Data items
--------------------------------------------------
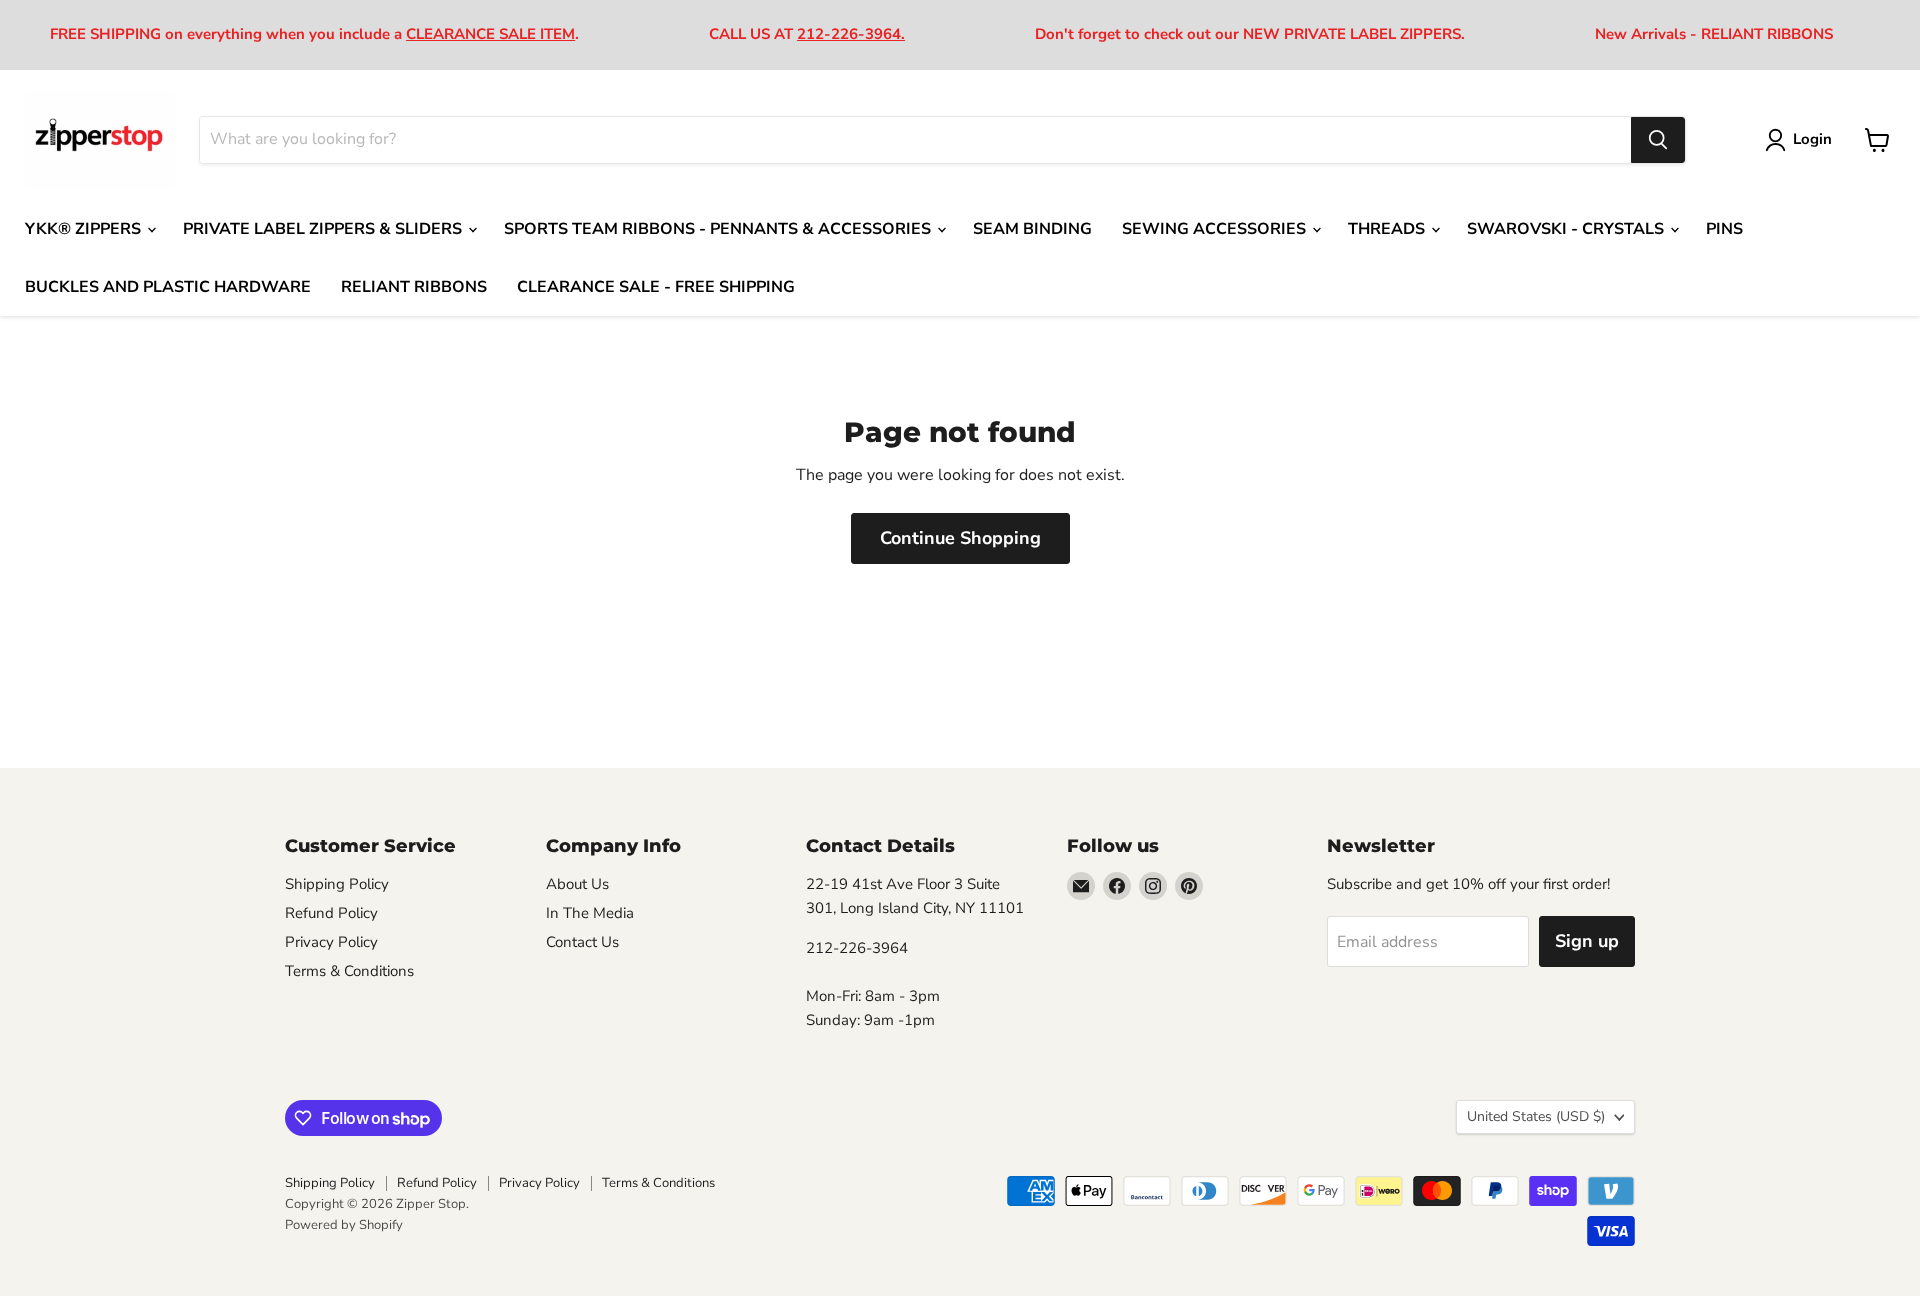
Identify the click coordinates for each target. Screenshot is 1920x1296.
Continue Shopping (960, 538)
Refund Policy (331, 913)
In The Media (590, 913)
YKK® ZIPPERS (85, 229)
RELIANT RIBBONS (414, 287)
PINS (1724, 229)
--------------------------------------------------
Exercise aim: An exact copy of the lines from the one containing "Continue Shopping (960, 538)" through the end of the data above is the whole answer.

Result of this exercise:
Continue Shopping (960, 538)
Refund Policy (331, 913)
In The Media (590, 913)
YKK® ZIPPERS (85, 229)
RELIANT RIBBONS (414, 287)
PINS (1724, 229)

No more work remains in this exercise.